Source text
/---

Towards Omnimodal Expressions and Reasoning in Referring Audio-Visual Segmentation
Kaining Ying, Henghui Ding, Guanquan Jie, Yu-Gang Jiang
2025-07-31
Summary
This paper talks about OmniAVS and OISA, two new AI systems that work together to improve audio-visual segmentation, which means identifying and separating objects in videos that make sounds, using complex information from different types of data and reasoning abilities from large AI models.
What's the problem?
The problem is that current systems struggle to handle complicated expressions that combine different types of data like text, audio, and visuals, and they often can't reason deeply to accurately separate and identify sound-producing objects in videos.
What's the solution?
OmniAVS improves audio-visual segmentation by allowing the AI to understand more complex instructions and expressions across different types of data, while OISA uses a powerful multimodal large language model to guide and reason about the segmentation process, making it smarter and more flexible.
Why it matters?
This matters because better audio-visual segmentation with reasoning helps AI better understand and interact with the world, improving applications like video editing, surveillance, and human-computer interaction where knowing what is making sounds in a scene is crucial.
Abstract
Omnimodal Referring Audio-Visual Segmentation (OmniAVS) and Omnimodal Instructed Segmentation Assistant (OISA) advance audio-visual segmentation by integrating complex multimodal expressions and leveraging MLLM for reasoning-based segmentation.

\---

Raw data
/---

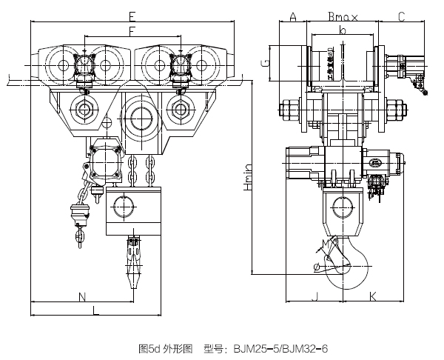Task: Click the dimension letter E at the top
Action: point(131,15)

\---

Required action
Rewrite the paper summary between "What's the solution?" and "scene is crucial.", inclusive, swapping "surveillance" for "security monitoring". You can do without the lines.

Exercise answer
What's the solution?
OmniAVS improves audio-visual segmentation by allowing the AI to understand more complex instructions and expressions across different types of data, while OISA uses a powerful multimodal large language model to guide and reason about the segmentation process, making it smarter and more flexible.
Why it matters?
This matters because better audio-visual segmentation with reasoning helps AI better understand and interact with the world, improving applications like video editing, security monitoring, and human-computer interaction where knowing what is making sounds in a scene is crucial.